Rosie, Artist – Bristol

What is the current situation during the Corona crisis like for you personally?

I haven’t been ill yet and I’m not considered a vulnerable person as I’m in my twenties and have no underlying health conditions, so an enormous amount of stress is relieved! Like all of us, i’m worried about my family and friends, but i’m happy to say so far we are all okay.
At first it seemed like my line of work was hit quickly and powerfully, as I make my living selling my artwork in cities at crowded markets, which were quickly cancelled. But since, it’s become obvious how nearly every one of our livelihoods has been affected, and I’m lucky that then there has been a lot of support online and I feel like many people are really happy to support small businesses in this way instead.

In the first 5 weeks of lockdown in England I was feeling like I had so much energy to give, and didn’t know what I could do to be productive and help safely, and I was beginning to wonder what the future might hold for our core essentials such as fresh food so I applied for some farm work.

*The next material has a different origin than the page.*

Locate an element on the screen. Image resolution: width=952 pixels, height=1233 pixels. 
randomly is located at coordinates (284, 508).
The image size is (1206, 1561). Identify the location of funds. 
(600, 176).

I’ve been really lucky to find some voluntary farm work on a market garden out of Bristol, which has meant me moving into a yurt at the farm to isolate safely (as I was living with 6 people, of which 3 were working outside of the house) so I can learn about growing vegetables and taking care of livestock, also being able to engage with nature again after living in the city for 7 years and getting the lockdown itch is magic, and i’m incredibly grateful for my new situation!
Before moving this week I was having good days and bad days, like most of my family and friends. There’s the times when you are hit with the severity of what is happening and what could lie in the future, and then there’s the days which thankfully there are more of, where you can appreciate the little joys of daily life and take yesterday’s anxiety as fuel for today’s patience and tomorrow’s motivation.

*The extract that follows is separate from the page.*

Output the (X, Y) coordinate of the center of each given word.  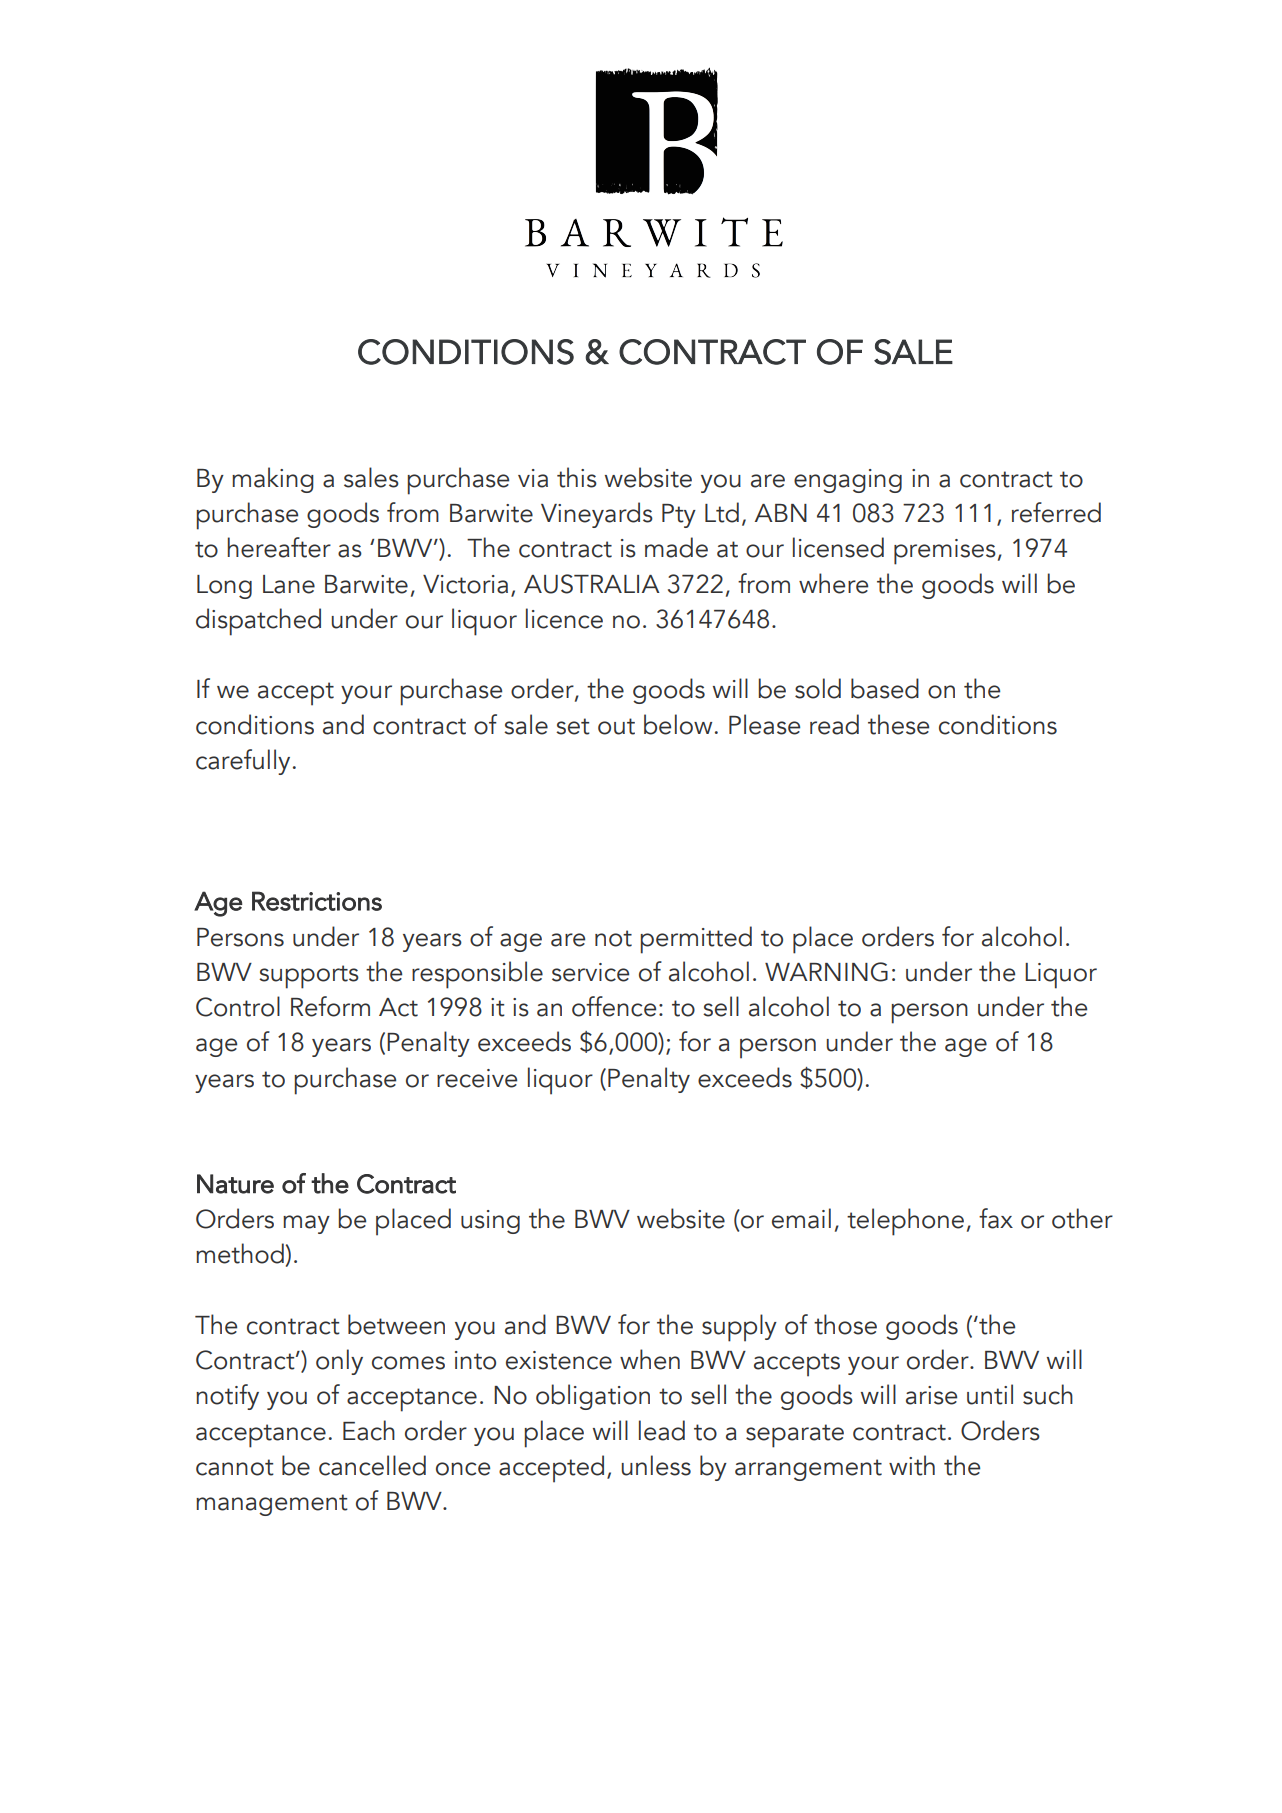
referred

What are you thankful for in this situation?

As someone who had been in full time work, I’ve been really grateful for the opportunity to slow down, as an individual but also as a community. It’s not often we experience life in such a widely similar way to our neighbours, strangers and families; there’s a unity in going through this together and it seems to me that it’s allowed a chance for a broadened perspective and sympathy for others in less safe or comfortable circumstances to ourselves. A lot of people who can, have found ways of helping others who are in more difficult situations, which is particularly good for a country like England where we don’t interact with new people often enough and there’s been a feeling of growing hostility due to Brexit and right wing ideas; it’s brought people closer together (not within 2 meters of course) at a time when it is desperately needed.

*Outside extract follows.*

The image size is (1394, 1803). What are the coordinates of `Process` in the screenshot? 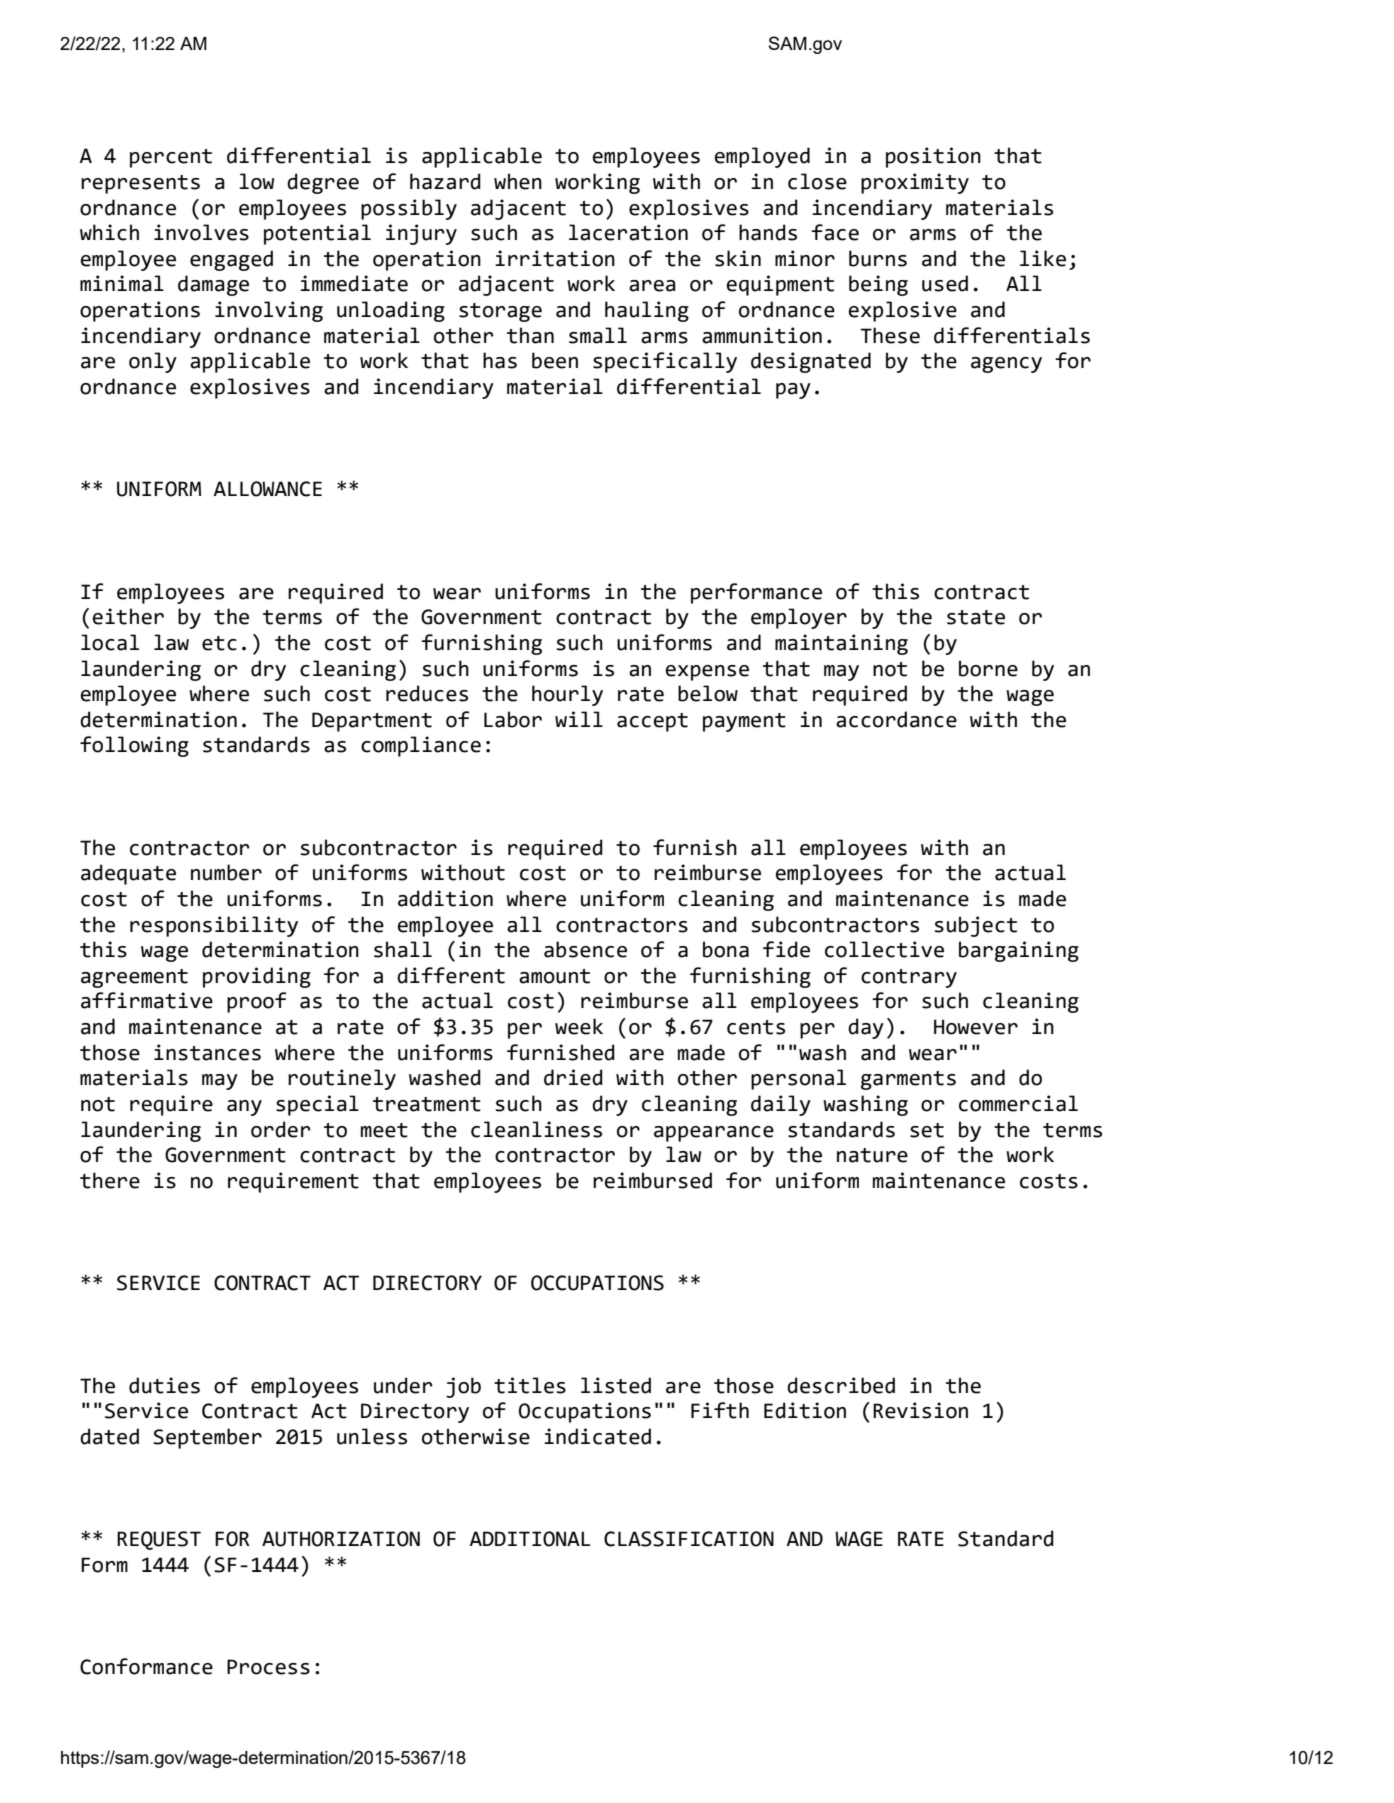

I know it sounds awful and I’ll be eating my words in a few months, but I’m also kind of relieved we’ve had a reminder that we and our supply chain are not invincible. I worry often that a lot of us live ignorant and wasteful lifestyles, but there’s nothing quite like a pandemic to make you rethink how you lead your life and what you really need for it.

What would you like to do when the crisis is over?

I am definitely going to putting on a huge party at my art studio; lots of live music, games and barrels of ale and cider to celebrate together until the early morning.
I didn’t realise quite how much I love markets, fairs and exhibitions, which are the lifeblood of my practice as an artist; the interactions with people at these events are what encourage and motivate my work and I’m craving a good chat with a stranger about their fascinating experiences with the human body, which my nature and medicine inspired illustrations often encourage.
For the last ten years I’m lucky that a lot of my Summer’s have been spent working at arts and music festivals and I hope to get involved in these again in a fuller, more energetic way. I’d love to run more art classes and paint more murals, bringing art to the streets including in Hanover!
I’d also really like to continue working on and with the land somehow, either by continuing to volunteer at the farm or helping out with community projects, which involve growing food locally.

What do you wish for Europe in the long term?

For me Europe represents freedom of movement, unity and adventure, all things that as a British person I was afraid of losing anyway due to Brexit, but with the added concern of how the CoronaVirus outbreak could affect these important parts of European culture and commerce I hope that all the countries can work together and travel safely again soon and I myself hope to hop in my mini van and visit Hanover again soon.